III.             Questions en litige

[24]           La demanderesse allègue que la Commission a commis plusieurs erreurs, qu’elle énumère à la page 2 de son mémoire des faits et du droit. Compte tenu de l’objet des observations détaillées qu’elle a présentées lors de l’audience, j’estime que les questions soulevées peuvent être regroupées comme suit :

                                                                (i)                        La Commission a-t-elle interprété erronément les pouvoirs qui lui sont attribués en vertu de l’article 36 de la Loi?

                                                               (ii)                        La Commission a-t-elle commis une erreur en concluant que, même si elle avait le pouvoir d’accueillir la demande de la demanderesse, elle la rejetterait de toute façon au motif qu’il était plus approprié que l’arbitre de grief se prononce sur celle-ci?

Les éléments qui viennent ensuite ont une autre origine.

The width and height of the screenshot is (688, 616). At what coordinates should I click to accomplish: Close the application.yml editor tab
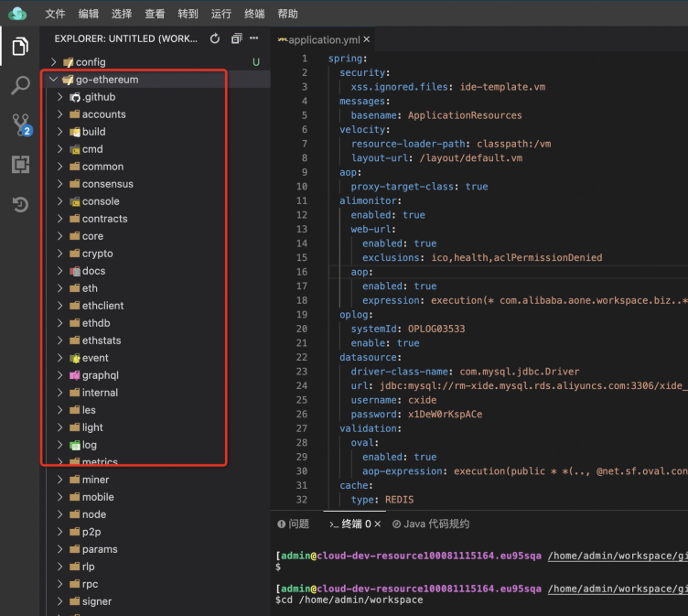click(x=367, y=40)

                                                             (iii)                        La Commission a-t-elle manqué à son obligation d’équité procédurale parce qu’elle n’a pas invité la demanderesse à présenter une réponse?

IV.             Loi

[25]           La disposition la plus pertinente de la Loi est l’article 36. Cet article est libellé comme suit :

Pouvoirs et fonctions de la Commission

 

Powers and Functions of the Board

 

36. La Commission met en œuvre la présente loi et exerce les pouvoirs et fonctions que celle-ci lui confère ou qu’implique la réalisation de ses objets, notamment en rendant des ordonnances qui exigent l’observation de la présente loi, des règlements pris sous le régime de celle-ci ou des décisions qu’elle rend sur les questions qui lui sont soumises.

36. The Board administers this Act and it may exercise the powers and perform the functions that are conferred or imposed on it by this Act, or as are incidental to the attainment of the objects of this Act, including the making of orders requiring compliance with this Act, regulations made under it or decisions made in respect of a matter coming before the Board.

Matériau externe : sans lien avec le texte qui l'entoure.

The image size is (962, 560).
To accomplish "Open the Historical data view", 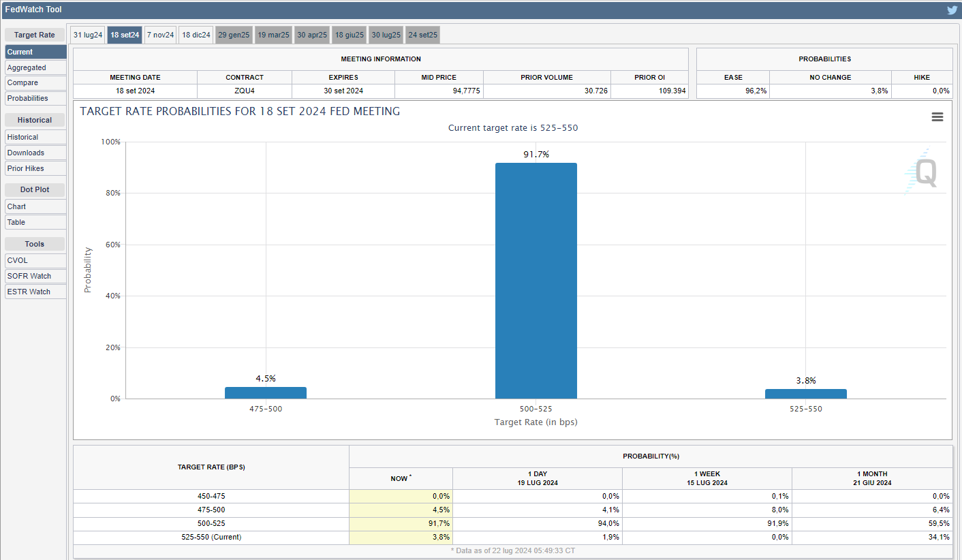I will [35, 137].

[26]           Deux autres dispositions de la Loi sont reproduites à l’annexe A des présents motifs : le paragraphe 224(2), sur lequel la demanderesse s’est appuyée, mais qui ne s’applique pas à un arbitre de grief, ainsi que le paragraphe 226(2).

V.                Analyse

A.                Norme de contrôle

[27]           La demanderesse soutient que la première question en litige soulève une question de compétence, alors que la deuxième constitue un refus d’exercer une compétence. Elle est d’avis que la norme de la décision correcte s’applique dans les deux cas. J’estime que la demanderesse ne qualifie pas correctement ces questions.

[28]           Dans l’arrêt Dunsmuir c. Nouveau-Brunswick, 2008 CSC 9, [2008] 1 R.C.S. 190, au paragraphe 35, la Cour suprême du Canada met les tribunaux en garde contre la tentation de catégoriser les questions simplement en fonction du fait qu’elles soulèvent une question de compétence et d’ainsi les assujettir à un examen judiciaire plus étendu (voir également l’arrêt Alberta (Information and Privacy Commissioner) c. Alberta Teachers’ Association, 2011 CSC 61, [2011] 3 R.C.S. 654, au paragraphe 34). J’estime que la question de savoir si la Commission a le pouvoir de récuser un arbitre saisi d’un grief n’est pas une véritable question de compétence, pas plus que ne l’était la question dont notre Cour était saisie dans l’arrêt Amos (voir l’arrêt Amos, au paragraphe 24).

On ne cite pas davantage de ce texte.